It had however saved the original BIOS 404 to a hard drive as a hidden file on the root folder. I wanted the BIOS 407 version in order for my machine to properly detect 12GB or 16GB of RAM. Also my Core I5 based machine was unable to properly fast boot without the UEFI CSM option enabled in the BIOS.It would loop continuously into BIOS after restarting with BIOS 404 and no UEFI CSM mode enabled.

The motherboard revision is K55VD rev 3.1.

With the PXE option disabled in the BIOS which means no USB3 DOS mode support one of my ADATA USB 3.0 sticks would disconnect randomly, while the other two were working well.

Is there any possibility to reflash the BIOS in DOS mode using some sort of USB Flash Recovery Utility like the one that HP has, namely the HP USB Recovery Flash Disk Utility?

Does Asus have any similar USB flash recovery bootable software solution?

Why is the HP Recovery tool not installing to the USB stick in Windows 7 X64?

It does power up but nothing appears on the display.I already tried any key combination, resetting the CMOS battery, Ctrl+Home+Power, ALT+F2, ... no luck and still no image on the display.

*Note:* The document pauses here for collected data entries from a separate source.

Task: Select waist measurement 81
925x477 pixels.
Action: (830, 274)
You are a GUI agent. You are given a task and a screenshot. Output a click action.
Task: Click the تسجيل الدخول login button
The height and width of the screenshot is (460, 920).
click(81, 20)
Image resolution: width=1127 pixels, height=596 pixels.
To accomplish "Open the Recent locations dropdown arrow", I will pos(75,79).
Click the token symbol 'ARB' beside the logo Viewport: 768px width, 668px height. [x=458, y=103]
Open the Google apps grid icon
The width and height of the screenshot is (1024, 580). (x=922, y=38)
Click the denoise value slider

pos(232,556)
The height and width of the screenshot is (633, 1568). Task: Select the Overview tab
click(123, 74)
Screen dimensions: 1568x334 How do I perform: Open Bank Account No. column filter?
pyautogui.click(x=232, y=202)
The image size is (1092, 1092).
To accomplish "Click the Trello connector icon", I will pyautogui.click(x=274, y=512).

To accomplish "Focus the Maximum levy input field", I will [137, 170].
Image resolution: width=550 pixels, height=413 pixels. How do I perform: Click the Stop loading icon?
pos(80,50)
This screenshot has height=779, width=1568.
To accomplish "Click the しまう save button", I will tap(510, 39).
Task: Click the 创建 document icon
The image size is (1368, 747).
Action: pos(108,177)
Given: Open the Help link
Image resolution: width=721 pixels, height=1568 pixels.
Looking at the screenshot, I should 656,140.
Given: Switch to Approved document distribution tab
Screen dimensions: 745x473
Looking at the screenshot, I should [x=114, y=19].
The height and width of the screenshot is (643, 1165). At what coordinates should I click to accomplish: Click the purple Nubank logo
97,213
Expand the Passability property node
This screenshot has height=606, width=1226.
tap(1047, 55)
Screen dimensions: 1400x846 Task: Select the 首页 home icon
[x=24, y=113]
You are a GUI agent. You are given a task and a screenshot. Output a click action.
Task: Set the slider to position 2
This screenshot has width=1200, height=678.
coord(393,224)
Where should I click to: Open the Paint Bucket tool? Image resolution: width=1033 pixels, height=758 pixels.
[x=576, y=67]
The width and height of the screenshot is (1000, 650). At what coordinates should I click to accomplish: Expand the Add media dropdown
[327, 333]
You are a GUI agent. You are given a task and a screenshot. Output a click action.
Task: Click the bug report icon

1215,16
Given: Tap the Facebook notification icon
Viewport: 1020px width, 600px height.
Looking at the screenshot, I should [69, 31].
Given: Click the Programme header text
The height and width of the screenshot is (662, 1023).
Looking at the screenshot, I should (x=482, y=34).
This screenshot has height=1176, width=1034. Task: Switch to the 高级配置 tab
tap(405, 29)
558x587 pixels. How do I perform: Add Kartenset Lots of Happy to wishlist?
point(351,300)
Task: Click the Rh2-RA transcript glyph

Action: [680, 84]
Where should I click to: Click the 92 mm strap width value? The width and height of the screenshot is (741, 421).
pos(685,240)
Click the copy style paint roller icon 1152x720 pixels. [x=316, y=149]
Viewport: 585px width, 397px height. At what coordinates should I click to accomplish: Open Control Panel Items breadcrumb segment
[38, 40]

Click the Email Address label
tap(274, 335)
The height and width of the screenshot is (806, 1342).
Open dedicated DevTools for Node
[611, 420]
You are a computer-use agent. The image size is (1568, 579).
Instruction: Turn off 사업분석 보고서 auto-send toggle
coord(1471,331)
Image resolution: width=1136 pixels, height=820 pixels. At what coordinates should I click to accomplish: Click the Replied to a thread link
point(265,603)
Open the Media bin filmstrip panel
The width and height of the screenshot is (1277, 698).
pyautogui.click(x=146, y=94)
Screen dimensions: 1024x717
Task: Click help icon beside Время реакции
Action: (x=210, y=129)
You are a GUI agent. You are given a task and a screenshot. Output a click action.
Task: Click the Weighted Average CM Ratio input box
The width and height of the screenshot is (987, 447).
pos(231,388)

I was afraid to use the Asus internal EZ Flash program even though it was seeing the correct version of the newer BIOS 407 because it would not save the original BIOS, somebody working for Asus told me to update using their Windows based flash utility, and that proved to be a total disaster and a big mistake, after three complete erase/write loops, it gave me a blue screen while erasing for a forth time and my machine was gone.

Should I take it to an Asus certified repair laptop service?

Is it possible to flash the soldered BIOS by connecting a set of specialized pliers with many specialized connectors to an external programmer in order to flash the correct BIOS?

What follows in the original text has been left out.